**Records shown**
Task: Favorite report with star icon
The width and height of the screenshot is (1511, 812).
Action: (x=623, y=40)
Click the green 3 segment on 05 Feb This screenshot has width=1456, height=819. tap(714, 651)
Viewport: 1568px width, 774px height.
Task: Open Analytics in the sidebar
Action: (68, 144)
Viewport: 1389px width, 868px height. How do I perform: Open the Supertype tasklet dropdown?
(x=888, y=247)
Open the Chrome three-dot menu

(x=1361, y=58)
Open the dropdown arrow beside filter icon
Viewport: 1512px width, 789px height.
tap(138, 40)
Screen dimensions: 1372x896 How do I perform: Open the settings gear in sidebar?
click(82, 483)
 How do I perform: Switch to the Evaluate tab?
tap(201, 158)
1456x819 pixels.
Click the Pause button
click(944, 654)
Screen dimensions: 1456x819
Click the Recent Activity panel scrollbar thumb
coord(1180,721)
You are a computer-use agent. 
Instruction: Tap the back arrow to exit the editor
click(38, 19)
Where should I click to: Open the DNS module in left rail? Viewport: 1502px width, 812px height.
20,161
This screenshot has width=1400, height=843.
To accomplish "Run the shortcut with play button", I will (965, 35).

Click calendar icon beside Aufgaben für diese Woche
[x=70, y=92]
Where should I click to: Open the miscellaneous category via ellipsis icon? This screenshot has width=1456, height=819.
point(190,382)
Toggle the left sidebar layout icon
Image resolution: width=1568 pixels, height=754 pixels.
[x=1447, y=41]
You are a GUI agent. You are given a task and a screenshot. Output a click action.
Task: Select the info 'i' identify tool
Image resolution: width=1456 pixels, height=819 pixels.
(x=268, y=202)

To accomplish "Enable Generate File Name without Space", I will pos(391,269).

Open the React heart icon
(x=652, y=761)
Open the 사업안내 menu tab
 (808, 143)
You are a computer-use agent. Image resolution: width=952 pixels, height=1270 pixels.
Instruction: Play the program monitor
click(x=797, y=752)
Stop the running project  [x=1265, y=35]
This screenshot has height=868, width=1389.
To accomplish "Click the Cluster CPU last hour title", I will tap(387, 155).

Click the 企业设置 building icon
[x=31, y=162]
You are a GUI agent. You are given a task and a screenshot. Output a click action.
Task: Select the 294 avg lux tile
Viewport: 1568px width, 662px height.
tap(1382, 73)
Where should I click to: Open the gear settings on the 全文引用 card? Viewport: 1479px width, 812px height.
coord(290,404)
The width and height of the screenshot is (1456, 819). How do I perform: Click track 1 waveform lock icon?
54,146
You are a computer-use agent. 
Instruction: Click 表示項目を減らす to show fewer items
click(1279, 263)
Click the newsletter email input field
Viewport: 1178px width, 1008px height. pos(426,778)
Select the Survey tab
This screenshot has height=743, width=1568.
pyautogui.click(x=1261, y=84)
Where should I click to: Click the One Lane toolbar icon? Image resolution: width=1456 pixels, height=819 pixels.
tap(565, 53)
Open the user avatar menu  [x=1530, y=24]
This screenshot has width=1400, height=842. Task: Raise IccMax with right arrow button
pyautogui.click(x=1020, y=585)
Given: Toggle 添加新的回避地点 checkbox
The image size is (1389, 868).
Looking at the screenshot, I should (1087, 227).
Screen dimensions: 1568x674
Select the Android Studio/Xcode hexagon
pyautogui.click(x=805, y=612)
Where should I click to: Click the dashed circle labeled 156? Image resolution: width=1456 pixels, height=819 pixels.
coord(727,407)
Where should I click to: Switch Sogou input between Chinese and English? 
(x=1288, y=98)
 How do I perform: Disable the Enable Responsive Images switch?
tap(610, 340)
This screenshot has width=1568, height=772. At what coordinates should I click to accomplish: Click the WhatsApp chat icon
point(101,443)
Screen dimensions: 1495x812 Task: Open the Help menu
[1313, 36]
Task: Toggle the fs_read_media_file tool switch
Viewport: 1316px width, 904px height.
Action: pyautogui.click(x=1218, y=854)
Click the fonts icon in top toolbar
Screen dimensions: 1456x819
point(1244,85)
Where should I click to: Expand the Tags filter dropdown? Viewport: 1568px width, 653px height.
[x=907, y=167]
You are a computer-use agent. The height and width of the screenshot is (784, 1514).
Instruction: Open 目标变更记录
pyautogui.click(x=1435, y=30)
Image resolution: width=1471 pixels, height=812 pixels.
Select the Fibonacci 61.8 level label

**Your instructions**
Set down, exactly as they appear above, all lines from the one that has "Open the React heart icon" down to the one that has "Given: Toggle 添加新的回避地点 checkbox", including those two and no others.

**Task result**
Open the React heart icon
(x=652, y=761)
Open the 사업안내 menu tab
 (808, 143)
You are a computer-use agent. Image resolution: width=952 pixels, height=1270 pixels.
Instruction: Play the program monitor
click(x=797, y=752)
Stop the running project  [x=1265, y=35]
This screenshot has height=868, width=1389.
To accomplish "Click the Cluster CPU last hour title", I will tap(387, 155).

Click the 企业设置 building icon
[x=31, y=162]
You are a GUI agent. You are given a task and a screenshot. Output a click action.
Task: Select the 294 avg lux tile
Viewport: 1568px width, 662px height.
tap(1382, 73)
Where should I click to: Open the gear settings on the 全文引用 card? Viewport: 1479px width, 812px height.
coord(290,404)
The width and height of the screenshot is (1456, 819). How do I perform: Click track 1 waveform lock icon?
54,146
You are a computer-use agent. 
Instruction: Click 表示項目を減らす to show fewer items
click(1279, 263)
Click the newsletter email input field
Viewport: 1178px width, 1008px height. pos(426,778)
Select the Survey tab
This screenshot has height=743, width=1568.
pyautogui.click(x=1261, y=84)
Where should I click to: Click the One Lane toolbar icon? Image resolution: width=1456 pixels, height=819 pixels.
tap(565, 53)
Open the user avatar menu  [x=1530, y=24]
This screenshot has width=1400, height=842. Task: Raise IccMax with right arrow button
pyautogui.click(x=1020, y=585)
Given: Toggle 添加新的回避地点 checkbox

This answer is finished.